Le rétablissement de l’autorité de l’État en Ituri ne peut plus attendre, et c’est avec cette urgence que le Vice-Premier ministre de l’Intérieur, Jacquemain Shabani, a officiellement tracé le chemin pour le nouveau gouverneur militaire. En recevant le Général-Major Gaby Kasongo ce mardi à Kinshasa, le patron de la sécurité nationale a voulu marquer une rupture par l’action, rappelant que « la mission prioritaire reste la protection absolue des civils et la fin de l’activisme des groupes armés dans cette partie du pays ». Cette rencontre de prise de contact s’est rapidement transformée en une séance de travail stratégique, où chaque mot d’ordre visait à stabiliser une province sous état de siège depuis mai 2021.
Le nouveau chef de l’exécutif provincial, nommé par le Président Félix Tshisekedi, arrive dans un contexte de fragilité extrême où les attentes des populations locales dépassent désormais les simples promesses administratives.
« Je mesure l’ampleur de la tâche et l’exigence de résultats que le peuple iturien attend de nous », a confié le Général-Major Kasongo lors de cet échange décisif.
Pour Jacquemain Shabani, l’enjeu est double : il s’agit non seulement de neutraliser les forces négatives, mais aussi de redonner un visage humain à l’administration militaire en place.
Cette passation de consignes intervient après une évaluation rigoureuse de l’état de siège, un dispositif qui a montré ses limites et qui nécessite aujourd’hui un souffle nouveau et une approche plus pragmatique sur le terrain.

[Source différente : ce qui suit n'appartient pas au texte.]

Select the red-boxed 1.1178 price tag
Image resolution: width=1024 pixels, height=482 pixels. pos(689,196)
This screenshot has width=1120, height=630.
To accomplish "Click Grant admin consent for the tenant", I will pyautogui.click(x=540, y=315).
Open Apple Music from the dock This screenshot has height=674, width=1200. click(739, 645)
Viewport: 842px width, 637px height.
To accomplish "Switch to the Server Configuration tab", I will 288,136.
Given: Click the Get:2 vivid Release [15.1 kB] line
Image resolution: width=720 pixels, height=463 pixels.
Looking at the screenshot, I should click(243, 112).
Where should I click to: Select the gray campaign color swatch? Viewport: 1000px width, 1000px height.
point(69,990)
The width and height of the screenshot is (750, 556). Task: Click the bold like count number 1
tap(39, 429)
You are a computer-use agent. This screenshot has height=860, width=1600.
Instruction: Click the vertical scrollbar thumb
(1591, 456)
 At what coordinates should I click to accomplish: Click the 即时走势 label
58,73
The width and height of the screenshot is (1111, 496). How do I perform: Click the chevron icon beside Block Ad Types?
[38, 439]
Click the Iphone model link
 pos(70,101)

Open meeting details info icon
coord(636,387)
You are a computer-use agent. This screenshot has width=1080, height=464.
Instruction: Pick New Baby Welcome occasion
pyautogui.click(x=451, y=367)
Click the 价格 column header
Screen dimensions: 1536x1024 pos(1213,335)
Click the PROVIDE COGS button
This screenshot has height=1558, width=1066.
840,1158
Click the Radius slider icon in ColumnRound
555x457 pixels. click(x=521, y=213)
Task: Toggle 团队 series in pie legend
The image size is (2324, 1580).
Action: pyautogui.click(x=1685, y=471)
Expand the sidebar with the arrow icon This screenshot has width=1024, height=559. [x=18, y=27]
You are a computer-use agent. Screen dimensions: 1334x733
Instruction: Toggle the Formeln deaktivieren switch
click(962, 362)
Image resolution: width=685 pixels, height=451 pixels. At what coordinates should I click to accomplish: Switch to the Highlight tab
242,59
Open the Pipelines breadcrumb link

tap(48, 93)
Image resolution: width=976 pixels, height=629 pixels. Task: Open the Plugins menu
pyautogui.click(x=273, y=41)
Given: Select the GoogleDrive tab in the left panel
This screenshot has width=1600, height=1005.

Les observateurs se souviennent que les précédents mandats avaient été marqués par des appels incessants à une meilleure coordination entre l’armée et les services de renseignement. À l’avenir, la réussite du Général-Major Kasongo dépendra de sa capacité à transformer ces orientations en victoires concrètes, tout en préparant le terrain pour une éventuelle transition vers une gestion civile apaisée.